━━━ EXTRACTED TEXT
# 2010 Trophy Ridge Gear IN HAND!



## NY911 (Dec 12, 2004)

UPS brought a big brown box of happiness the other day - and since work BLOCKED AT again...I have been waiting to post some pics!


:thumbs_up


----------



## NY911 (Dec 12, 2004)

The new "Trophy Ridge Girl" demo'in the hat and new 6 Banger quiver - this quiver is PERFECT! Light, strong, sleek, and inexpensive! 2 sets of arrow grippers allow the heads to "float" in the hood (which has removeable foam) - perfect for you guys using them finicky Rages..:wink:


----------



## NY911 (Dec 12, 2004)

The one I had been awaiting! The new dovetail mount Micro Alpha 3! AKA the Micro Alpha 911:wink:


----------



## NY911 (Dec 12, 2004)

:thumbs_upI love this design!


----------



## NY911 (Dec 12, 2004)

Side view


----------



## NY911 (Dec 12, 2004)

Last one for now - silly 2 hour delay...have to get the munchkin ready for skool!


----------



## NY911 (Dec 12, 2004)

Standard Micro Alpha 3 and the World famous Whisker Biscuit on the turkey bow...:thumbs_up


----------



## NY911 (Dec 12, 2004)

My little guy testing out his new Trophy Ridge sight!:thumbs_up


----------



## NY911 (Dec 12, 2004)

Awesome Micro Alpha 5 - take a good look at these pics - this sight and this bow will be winning the MBR class in the IBO this year!:wink:


----------



## J-Daddy (Aug 7, 2003)

Good looking stuff bro, the new dovetail sight looks slick.


----------



## NY911 (Dec 12, 2004)

The Tack Driver target blade style rest! Been using this for about a year and absolutely LOVE it! It features an adjustable blade angle.:thumbs_up


----------



## NY911 (Dec 12, 2004)

Thanks J...this year's stuff is a huge step up from the old days of Trophy Ridge - the folks at Escalade have really put the time and thought into these products!

Up now is something I have not used before - well, the exact model that is...since I have gone to 60# hunting bows, I have been using 100 grain broadheads with excellent results...however - I wanted to try a lighter weight, but not sacrifice any cutting diamter - had to stay at least an inch and a half...

Enter the Mini Blaster....

75 grains AND a big 1 3/4 inch cutting diameter...to quote Chris Brackett, "Aint Nothin' Safe!"

I am pumped - the whole arrow (TR Crush 400 with HIT insert, reflective wrap, and 3 Blazer vanes) - weight in at 369 grains.....


----------



## NY911 (Dec 12, 2004)

and some class to add to the bow shop......:tongue:


----------



## mdewitt71 (Jul 20, 2005)
━━━━━━
> [SET PROBLEM A] In the Trophy Ridge gear thread, set down the passage from "Up now is something" to "at 369 grains.....".
> [SET PROBLEM B] In the Trophy Ridge gear thread, how many grains does the Mini Blaster broadhead weigh?
> [SET PROBLEM C] Continue the Trophy Ridge gear thread from its last line.
━━━ INFORMATION PROVIDED
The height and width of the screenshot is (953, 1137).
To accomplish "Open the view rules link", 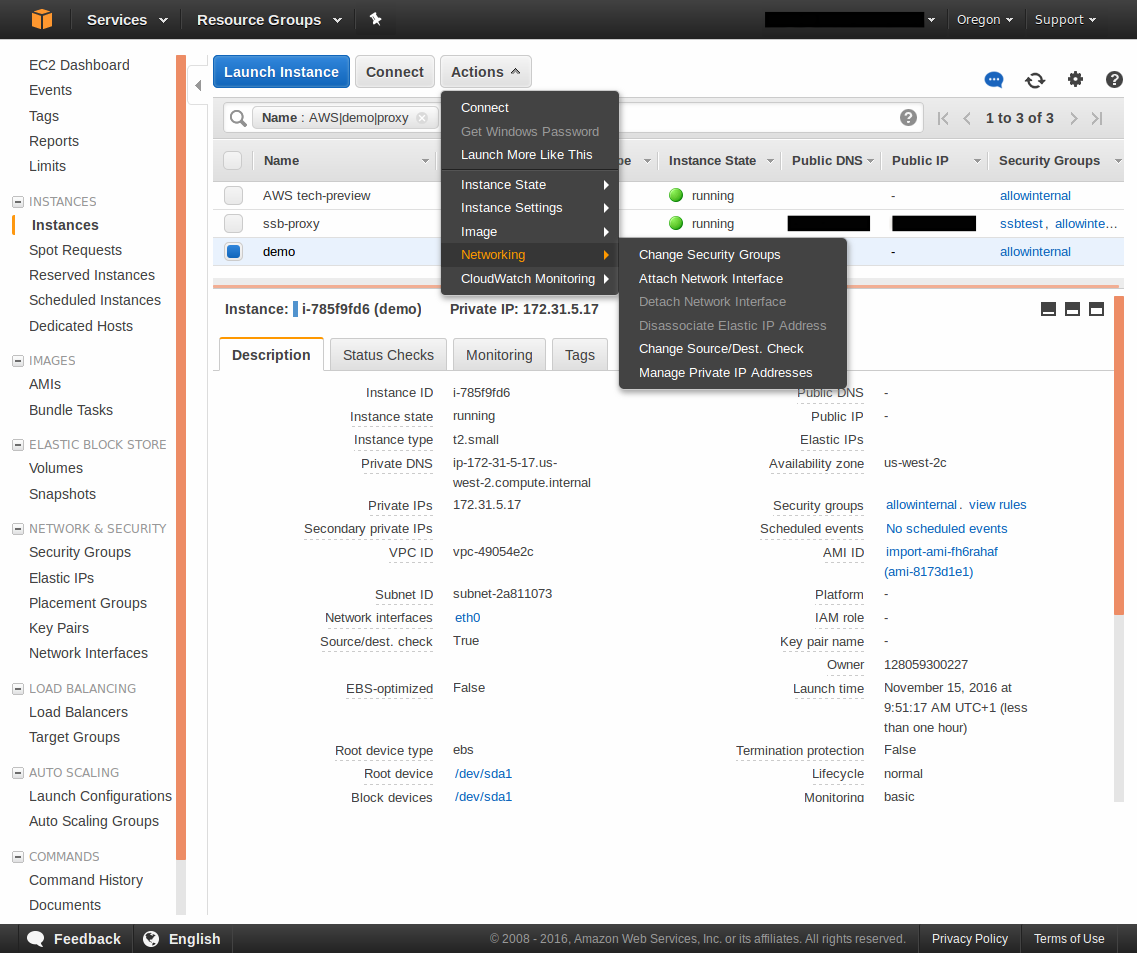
━━━━━━
> [REPLY A]
Up now is something I have not used before - well, the exact model that is...since I have gone to 60# hunting bows, I have been using 100 grain broadheads with excellent results...however - I wanted to try a lighter weight, but not sacrifice any cutting diamter - had to stay at least an inch and a half...

Enter the Mini Blaster....

75 grains AND a big 1 3/4 inch cutting diameter...to quote Chris Brackett, "Aint Nothin' Safe!"

I am pumped - the whole arrow (TR Crush 400 with HIT insert, reflective wrap, and 3 Blazer vanes) - weight in at 369 grains.....

> [REPLY B] 75 grains.

> [REPLY C]
*Sweet bro. :darkbeer:*
I got a bunch of thier new stuff too.........only thing I dont have is the new dovetail, need to make another order for that. :wink:


----------



## 08toxikshooter (Aug 20, 2008)

how does the brightness of the red and yellow pins in the v3 compare to the all green and one red in the v5s???? you can go ahead and send me one of those dual dovetails to my house lol...good looking stuff


----------



## NY911 (Dec 12, 2004)

Made up a small game/frog arrow - just messing around...

TR Crush, Steelhead 100, and 3 half length Flu Flu's...:tongue:


----------



## NY911 (Dec 12, 2004)

08toxikshooter said:


> how does the brightness of the red and yellow pins in the v3 compare to the all green and one red in the v5s???? you can go ahead and send me one of those dual dovetails to my house lol...good looking stuff


ALL of the colors are bright as heck.....no difference really at all!


----------



## Viper69 (Feb 4, 2003)

I agree with you on the "911". I have my Alpha 3 Micro and its a great sight. I see there are three different axis adjustments on this thing and no instructions on how to use them! Any suggestions?


----------



## NY911 (Dec 12, 2004)

Viper69 said:


> I agree with you on the "911". I have my Alpha 3 Micro and its a great sight. I see there are three different axis adjustments on this thing and no instructions on how to use them! Any suggestions?



Yes - located between the 2 bolts to hold the sight housing on is an allen headed screw (circled in pic) to allign your pins to be nested perfectly inline, you loosen the 2 bolts fore the head, and adjust the set screw so they are inline when looked at, at full draw.then tighten the head bolts.:thumbs_up


----------



## Bonz (Jan 15, 2006)

How much for the alpha 5 with the dovetail mount and micro adjust? Are these sights as heavy duty as a spot hogg?


----------



## NY911 (Dec 12, 2004)

Bonz said:


> How much for the alpha 5 with the dovetail mount and micro adjust? Are these sights as heavy duty as a spot hogg?


Sorry - I do not know the MSRP. 

The Hogg It's bar is thicker, but the TR is plenty stout.:thumbs_up


----------



## NY911 (Dec 12, 2004)

The OLD standby! 

Rocket Hammerheads! I have killed more critters with this head than any other!:thumbs_up


----------



## 08toxikshooter (Aug 20, 2008)

Bonz said:


> How much for the alpha 5 with the dovetail mount and micro adjust? Are these sights as heavy duty as a spot hogg?


bass pro sells for 145


----------



## Bonz (Jan 15, 2006)

I see in the pic the screw you are talking about for the axis adjustment. But is that for the 2nd axis? And is the 3rd axis adjustment on the left side of the sight as you are looking at it from the shooter's view? How much windage adjustment do you have total?


----------



## J-Daddy (Aug 7, 2003)

NY911 said:


> The Tack Driver target blade style rest! Been using this for about a year and absolutely LOVE it! It features an adjustable blade angle.:thumbs_up


If I needed a blade rest that would be the one just because it has the adjustable blade angle...I dont know why more companies dont offer that on their rests? That's alot better design than having to tilt the entire rest up or down to get the blade angle right. :thumbs_up to Trophy Ridge for using their heads on that.


----------



## Viper69 (Feb 4, 2003)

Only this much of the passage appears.